WJC President:"The world is silent and they are silent because there is no one beating the drums and yet they are talking about Gaza day in and day out."

Iraqi christians from Mosul, who fled from violence in their country, rest at the Latin Patriarchate Church in Amman. (photo credit: REUTERS)
Iraqi christians from Mosul, who fled from violence in their country, rest at the Latin Patriarchate Church in Amman.
(photo credit: REUTERS)
TBILISI, Georgia – European Jewry is worried about the security of the Middle East’s Christian minority, the leader of a rabbinical group said.
According to Moscow-based Rabbi Pinchas Goldschmidt, the president of the Conference of European Rabbis, which just concluded a meeting of its standing committee here, “the romantic support given by widening circles in Europe to continuous terror attacks against Jews by Islamic terrorists directly impacts the resolve of the West to effectively save the millions of Christians living in the Middle East, whose live are endangered by a ever growing radicalized Islamic threat.”
Goldschmidt’s statement on Thursday comes just over a week after the World Jewish Congress held a joint Jewish-Christian gathering in Jerusalem to express support for the beleaguered Christian communities of the region.

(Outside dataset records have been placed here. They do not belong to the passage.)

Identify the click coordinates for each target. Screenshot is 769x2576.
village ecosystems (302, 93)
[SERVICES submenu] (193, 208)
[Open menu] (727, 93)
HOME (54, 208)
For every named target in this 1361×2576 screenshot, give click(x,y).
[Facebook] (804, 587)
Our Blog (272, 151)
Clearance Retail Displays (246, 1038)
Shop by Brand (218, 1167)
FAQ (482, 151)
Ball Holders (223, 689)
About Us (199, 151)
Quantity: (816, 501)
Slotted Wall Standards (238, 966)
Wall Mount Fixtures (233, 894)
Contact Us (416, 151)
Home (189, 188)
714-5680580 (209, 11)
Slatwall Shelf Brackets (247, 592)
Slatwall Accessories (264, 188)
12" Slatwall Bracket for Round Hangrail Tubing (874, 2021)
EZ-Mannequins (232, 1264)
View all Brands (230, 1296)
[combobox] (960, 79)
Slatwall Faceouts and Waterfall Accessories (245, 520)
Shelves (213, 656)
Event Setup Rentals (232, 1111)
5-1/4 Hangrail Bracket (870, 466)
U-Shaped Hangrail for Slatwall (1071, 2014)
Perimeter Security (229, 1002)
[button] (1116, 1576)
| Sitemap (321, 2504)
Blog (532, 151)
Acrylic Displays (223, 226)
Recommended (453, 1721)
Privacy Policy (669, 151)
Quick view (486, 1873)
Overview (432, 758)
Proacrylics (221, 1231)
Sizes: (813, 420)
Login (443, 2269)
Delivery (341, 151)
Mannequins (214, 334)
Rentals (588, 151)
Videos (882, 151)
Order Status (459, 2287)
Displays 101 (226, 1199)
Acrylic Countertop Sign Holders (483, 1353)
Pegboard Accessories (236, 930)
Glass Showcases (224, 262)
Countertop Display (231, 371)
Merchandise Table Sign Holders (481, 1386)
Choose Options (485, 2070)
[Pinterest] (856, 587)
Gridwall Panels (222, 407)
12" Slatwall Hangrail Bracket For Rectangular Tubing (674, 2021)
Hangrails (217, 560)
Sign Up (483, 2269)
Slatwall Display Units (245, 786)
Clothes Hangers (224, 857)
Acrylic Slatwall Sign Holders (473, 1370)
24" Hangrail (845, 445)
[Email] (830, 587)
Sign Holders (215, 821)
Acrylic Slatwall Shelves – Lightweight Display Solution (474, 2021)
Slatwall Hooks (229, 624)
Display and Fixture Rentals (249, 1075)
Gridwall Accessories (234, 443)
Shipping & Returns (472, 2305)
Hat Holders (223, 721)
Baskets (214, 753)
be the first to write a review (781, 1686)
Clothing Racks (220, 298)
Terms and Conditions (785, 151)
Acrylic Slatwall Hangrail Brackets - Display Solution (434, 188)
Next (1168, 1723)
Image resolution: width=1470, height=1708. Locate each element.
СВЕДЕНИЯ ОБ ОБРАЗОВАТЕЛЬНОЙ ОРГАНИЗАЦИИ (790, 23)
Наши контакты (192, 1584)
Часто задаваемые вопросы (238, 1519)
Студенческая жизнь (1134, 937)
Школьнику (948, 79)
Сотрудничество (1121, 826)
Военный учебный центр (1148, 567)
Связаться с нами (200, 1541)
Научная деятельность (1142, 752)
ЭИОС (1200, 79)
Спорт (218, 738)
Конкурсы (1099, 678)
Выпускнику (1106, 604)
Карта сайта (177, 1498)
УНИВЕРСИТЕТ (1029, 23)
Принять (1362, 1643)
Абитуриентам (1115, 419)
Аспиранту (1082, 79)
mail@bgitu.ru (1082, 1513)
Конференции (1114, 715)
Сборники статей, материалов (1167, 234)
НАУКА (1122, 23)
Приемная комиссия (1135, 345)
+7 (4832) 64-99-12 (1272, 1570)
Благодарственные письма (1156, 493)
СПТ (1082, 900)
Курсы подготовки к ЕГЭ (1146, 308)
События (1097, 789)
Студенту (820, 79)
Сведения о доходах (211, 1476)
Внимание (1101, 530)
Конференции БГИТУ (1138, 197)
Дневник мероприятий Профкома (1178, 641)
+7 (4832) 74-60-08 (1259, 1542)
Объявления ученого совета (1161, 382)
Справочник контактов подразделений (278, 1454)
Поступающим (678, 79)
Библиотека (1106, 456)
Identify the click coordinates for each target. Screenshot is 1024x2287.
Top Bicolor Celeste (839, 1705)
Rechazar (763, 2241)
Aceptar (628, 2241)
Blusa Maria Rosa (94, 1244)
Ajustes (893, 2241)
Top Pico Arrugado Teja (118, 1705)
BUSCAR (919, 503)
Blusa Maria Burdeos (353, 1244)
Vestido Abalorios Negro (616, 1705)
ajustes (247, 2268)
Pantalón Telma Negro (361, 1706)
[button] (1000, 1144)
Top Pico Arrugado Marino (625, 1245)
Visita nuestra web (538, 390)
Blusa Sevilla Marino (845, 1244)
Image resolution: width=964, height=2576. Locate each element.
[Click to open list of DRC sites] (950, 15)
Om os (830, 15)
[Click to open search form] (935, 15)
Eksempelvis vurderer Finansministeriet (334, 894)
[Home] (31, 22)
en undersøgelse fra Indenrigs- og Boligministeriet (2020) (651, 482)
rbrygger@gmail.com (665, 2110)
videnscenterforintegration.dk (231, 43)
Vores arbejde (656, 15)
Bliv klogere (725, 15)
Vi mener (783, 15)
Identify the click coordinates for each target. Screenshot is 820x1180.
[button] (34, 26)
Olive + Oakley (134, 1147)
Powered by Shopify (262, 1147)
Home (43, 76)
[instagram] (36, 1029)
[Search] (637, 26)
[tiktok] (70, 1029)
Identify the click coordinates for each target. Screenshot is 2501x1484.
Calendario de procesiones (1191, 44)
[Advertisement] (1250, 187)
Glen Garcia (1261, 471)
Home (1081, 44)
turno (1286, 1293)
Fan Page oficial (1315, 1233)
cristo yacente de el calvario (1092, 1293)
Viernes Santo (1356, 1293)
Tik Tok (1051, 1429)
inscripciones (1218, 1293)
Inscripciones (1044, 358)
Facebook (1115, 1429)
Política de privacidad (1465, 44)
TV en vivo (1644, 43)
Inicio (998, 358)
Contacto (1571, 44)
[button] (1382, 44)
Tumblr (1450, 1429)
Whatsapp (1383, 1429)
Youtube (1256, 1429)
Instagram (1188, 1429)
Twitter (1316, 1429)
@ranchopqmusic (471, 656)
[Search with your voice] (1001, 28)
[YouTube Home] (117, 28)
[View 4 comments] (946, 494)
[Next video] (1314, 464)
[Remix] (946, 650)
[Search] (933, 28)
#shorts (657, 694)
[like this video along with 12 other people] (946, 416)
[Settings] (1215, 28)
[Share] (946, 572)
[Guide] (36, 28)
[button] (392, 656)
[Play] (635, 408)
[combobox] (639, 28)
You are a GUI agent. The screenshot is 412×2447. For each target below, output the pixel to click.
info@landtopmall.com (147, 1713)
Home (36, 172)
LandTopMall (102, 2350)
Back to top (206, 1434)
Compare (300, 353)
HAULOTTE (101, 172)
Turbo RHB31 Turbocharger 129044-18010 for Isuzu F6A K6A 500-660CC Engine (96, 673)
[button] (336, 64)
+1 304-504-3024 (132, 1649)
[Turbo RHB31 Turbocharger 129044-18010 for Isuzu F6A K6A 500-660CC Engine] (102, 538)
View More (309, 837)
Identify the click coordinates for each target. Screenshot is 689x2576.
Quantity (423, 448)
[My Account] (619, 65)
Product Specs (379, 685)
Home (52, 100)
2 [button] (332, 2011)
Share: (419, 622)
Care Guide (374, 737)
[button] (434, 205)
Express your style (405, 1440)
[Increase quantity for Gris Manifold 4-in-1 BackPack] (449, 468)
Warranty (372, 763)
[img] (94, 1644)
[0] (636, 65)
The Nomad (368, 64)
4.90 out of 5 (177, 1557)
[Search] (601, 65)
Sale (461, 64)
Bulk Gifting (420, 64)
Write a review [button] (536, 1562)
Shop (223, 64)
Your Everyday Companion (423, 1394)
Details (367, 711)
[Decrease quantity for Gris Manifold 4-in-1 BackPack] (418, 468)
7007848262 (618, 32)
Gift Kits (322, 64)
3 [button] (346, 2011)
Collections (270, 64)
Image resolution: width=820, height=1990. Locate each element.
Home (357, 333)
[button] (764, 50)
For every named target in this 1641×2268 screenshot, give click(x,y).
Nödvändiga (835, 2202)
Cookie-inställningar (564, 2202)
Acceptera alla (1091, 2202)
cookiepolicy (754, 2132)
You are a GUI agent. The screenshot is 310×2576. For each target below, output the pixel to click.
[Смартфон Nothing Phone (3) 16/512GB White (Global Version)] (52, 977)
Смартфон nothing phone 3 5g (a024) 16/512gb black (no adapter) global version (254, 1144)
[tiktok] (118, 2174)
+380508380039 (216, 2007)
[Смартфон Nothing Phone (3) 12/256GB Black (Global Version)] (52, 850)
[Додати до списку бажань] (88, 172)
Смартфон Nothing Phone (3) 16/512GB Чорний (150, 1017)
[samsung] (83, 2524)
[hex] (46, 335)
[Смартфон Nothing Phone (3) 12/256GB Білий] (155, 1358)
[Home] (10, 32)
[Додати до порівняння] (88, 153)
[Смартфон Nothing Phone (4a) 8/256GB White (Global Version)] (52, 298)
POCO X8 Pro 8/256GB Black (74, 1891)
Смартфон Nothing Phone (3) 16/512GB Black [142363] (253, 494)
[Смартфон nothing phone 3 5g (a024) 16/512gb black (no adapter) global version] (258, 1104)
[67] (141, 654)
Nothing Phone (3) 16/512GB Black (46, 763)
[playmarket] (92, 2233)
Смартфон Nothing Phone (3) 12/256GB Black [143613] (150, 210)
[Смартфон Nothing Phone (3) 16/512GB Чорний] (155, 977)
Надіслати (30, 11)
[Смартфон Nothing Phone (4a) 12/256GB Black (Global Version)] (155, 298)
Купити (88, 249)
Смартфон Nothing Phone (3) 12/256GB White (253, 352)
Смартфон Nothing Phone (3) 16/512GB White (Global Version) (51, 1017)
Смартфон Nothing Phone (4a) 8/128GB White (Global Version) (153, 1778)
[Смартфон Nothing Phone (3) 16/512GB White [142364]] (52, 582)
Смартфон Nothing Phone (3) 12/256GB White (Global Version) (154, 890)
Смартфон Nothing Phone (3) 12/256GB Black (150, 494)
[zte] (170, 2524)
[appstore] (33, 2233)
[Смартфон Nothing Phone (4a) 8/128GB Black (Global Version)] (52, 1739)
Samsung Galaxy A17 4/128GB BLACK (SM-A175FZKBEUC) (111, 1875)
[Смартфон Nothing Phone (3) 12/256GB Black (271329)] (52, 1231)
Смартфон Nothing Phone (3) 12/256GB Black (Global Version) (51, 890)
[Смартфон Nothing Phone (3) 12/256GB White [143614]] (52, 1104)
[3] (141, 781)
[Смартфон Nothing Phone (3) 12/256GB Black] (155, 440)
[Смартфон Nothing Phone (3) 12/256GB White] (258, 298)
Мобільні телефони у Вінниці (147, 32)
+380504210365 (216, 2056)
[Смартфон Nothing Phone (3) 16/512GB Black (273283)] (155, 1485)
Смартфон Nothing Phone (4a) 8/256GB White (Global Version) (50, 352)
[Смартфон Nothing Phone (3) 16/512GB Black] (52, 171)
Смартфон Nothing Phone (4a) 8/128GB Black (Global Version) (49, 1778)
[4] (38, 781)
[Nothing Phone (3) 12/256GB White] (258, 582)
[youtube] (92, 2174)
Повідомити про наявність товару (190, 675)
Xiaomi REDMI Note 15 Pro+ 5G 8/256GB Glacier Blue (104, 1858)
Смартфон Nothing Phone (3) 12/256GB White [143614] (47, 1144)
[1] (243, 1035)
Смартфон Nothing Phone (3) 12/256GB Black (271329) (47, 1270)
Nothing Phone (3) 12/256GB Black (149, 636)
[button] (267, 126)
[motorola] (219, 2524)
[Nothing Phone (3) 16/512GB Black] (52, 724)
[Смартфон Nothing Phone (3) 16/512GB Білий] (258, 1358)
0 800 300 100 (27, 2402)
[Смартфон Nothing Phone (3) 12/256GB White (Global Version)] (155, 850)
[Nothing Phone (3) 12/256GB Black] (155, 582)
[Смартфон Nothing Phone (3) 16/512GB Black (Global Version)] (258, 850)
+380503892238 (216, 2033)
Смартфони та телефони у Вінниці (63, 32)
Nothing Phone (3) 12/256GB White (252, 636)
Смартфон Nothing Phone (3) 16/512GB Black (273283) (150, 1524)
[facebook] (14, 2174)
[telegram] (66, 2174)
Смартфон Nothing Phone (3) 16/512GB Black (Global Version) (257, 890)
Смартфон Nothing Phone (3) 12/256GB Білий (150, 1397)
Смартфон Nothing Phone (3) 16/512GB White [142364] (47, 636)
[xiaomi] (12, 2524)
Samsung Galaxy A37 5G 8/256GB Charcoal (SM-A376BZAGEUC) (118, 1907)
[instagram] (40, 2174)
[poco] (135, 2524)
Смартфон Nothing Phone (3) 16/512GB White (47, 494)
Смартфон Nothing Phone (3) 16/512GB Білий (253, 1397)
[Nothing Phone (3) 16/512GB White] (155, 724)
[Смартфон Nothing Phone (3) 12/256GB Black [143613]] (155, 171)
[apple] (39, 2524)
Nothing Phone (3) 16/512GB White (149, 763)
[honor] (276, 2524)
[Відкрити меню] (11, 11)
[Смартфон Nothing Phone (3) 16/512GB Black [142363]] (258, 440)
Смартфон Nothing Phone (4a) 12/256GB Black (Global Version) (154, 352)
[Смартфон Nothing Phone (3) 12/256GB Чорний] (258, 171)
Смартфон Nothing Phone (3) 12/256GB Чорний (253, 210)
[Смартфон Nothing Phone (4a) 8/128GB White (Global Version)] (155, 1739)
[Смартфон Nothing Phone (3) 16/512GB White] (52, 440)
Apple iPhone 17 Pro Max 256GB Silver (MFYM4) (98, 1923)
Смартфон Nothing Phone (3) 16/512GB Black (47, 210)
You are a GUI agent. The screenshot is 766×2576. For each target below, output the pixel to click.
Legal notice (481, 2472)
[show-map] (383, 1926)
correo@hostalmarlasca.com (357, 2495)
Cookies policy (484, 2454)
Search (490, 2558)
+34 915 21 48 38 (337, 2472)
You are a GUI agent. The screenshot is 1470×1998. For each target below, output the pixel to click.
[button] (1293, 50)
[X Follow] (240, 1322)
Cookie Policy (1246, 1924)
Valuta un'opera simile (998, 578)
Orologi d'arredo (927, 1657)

Christians in the Middle East, besides those in Israel, are an “endangered species,” Goldschmidt said in an interview with The Jerusalem Post on Thursday, in which he also asserted that “much more should be done to help them [and] to save them” by the Western world.
According to Goldschmidt, part of the problem facing the Middle East’s Christian minority can be traced directly back to the West’s failure to crack down on its citizens fighting with radical Islamic groups in the region.
Goldschmidt said the leadership of the CER, which claims members in some 30 countries, is planning on meeting with the leaders of the European Union about the issue of communal security for Christians as well as Jews, especially regarding the threat posed by Europeans returning home after fighting in Middle East conflicts.
“There have to be measures taken to prevent people from going there, and if people go there they shouldn’t go back,” the rabbi averred.